■ **练习任务**
a. 根据下面这段关于Quora推荐机制的文字，列出Quora主要考虑的全部因素。
b. 把关于Quora推荐机制的这段文字中从“Feed Ranking”起、到“互动,包括顶/踩、评论、分享、收藏、点击等等。”为止（两端都包括在内）的部分原样抄录下来。

Quora
整体
Quora是如何做推荐的, 原文在 machine-learning-for-qa-sites-the-quora-example
看到了这篇文章,然后顺便追了相关的参考文献
首先是这篇综述
Quora主要考虑的三个因素:Relevance、Quality和Demand。
Feed Ranking
目标:Present most interesting stories for a user at a given time
Interesting = topical relevance + social relevance + timeliness
Stories = questions + answers
Answer Ranking
A Machine Learning Approach to Ranking Answers on Quora
-
答案内容本身的质量度。Quora对什么是「好的答案」有明确的指导[2],比如应该是有事实根据的,有可复用价值的,提供了解释说明的,进行了好的格式排版的等等。What-does-a-good-answer-on-Quora-look-like-What-does-it-mean-to-be-helpfult
-
互动,包括顶/踩、评论、分享、收藏、点击等等。
-
回答者本身的一些特征,比如回答者在问题领域的专业度。

■ **数据行列表**
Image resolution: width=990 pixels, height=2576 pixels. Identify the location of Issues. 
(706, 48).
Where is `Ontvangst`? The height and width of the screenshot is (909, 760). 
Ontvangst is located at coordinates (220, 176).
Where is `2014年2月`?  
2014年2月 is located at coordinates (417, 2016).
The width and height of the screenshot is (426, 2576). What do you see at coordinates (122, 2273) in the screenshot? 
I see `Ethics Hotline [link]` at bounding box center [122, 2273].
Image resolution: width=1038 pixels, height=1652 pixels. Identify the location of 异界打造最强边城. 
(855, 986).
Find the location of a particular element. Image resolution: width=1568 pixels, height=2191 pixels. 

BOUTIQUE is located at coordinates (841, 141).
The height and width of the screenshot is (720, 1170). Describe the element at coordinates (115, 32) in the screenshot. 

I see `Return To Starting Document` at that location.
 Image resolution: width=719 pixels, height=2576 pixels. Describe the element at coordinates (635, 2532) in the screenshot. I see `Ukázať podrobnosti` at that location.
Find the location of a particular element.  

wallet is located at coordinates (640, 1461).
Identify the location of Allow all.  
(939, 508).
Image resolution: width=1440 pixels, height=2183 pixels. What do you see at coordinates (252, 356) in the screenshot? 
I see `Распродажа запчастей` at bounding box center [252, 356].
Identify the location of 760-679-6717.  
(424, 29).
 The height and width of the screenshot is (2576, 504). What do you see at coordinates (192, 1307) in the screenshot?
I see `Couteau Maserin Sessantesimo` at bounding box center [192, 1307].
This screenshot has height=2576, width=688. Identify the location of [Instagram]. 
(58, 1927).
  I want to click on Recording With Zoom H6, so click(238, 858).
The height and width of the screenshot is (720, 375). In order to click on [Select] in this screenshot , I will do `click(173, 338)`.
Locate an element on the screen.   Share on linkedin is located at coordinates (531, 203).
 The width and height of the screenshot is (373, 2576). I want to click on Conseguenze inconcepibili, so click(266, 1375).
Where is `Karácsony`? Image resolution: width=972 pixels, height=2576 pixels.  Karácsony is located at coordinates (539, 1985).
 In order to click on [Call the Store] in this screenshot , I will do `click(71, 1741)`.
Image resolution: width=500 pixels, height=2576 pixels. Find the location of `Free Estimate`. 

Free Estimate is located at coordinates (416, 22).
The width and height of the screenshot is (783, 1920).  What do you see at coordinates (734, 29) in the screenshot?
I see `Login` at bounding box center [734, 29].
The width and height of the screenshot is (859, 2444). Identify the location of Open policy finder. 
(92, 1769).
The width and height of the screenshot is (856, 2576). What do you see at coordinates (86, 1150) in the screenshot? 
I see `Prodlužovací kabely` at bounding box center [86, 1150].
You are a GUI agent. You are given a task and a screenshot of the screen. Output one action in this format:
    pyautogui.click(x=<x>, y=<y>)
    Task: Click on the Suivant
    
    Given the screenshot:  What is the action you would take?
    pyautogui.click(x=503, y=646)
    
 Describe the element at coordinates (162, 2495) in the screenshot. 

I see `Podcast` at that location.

■ **参考答案**
a. Relevance、Quality、Demand

b.
Feed Ranking
目标:Present most interesting stories for a user at a given time
Interesting = topical relevance + social relevance + timeliness
Stories = questions + answers
Answer Ranking
A Machine Learning Approach to Ranking Answers on Quora
-
答案内容本身的质量度。Quora对什么是「好的答案」有明确的指导[2],比如应该是有事实根据的,有可复用价值的,提供了解释说明的,进行了好的格式排版的等等。What-does-a-good-answer-on-Quora-look-like-What-does-it-mean-to-be-helpfult
-
互动,包括顶/踩、评论、分享、收藏、点击等等。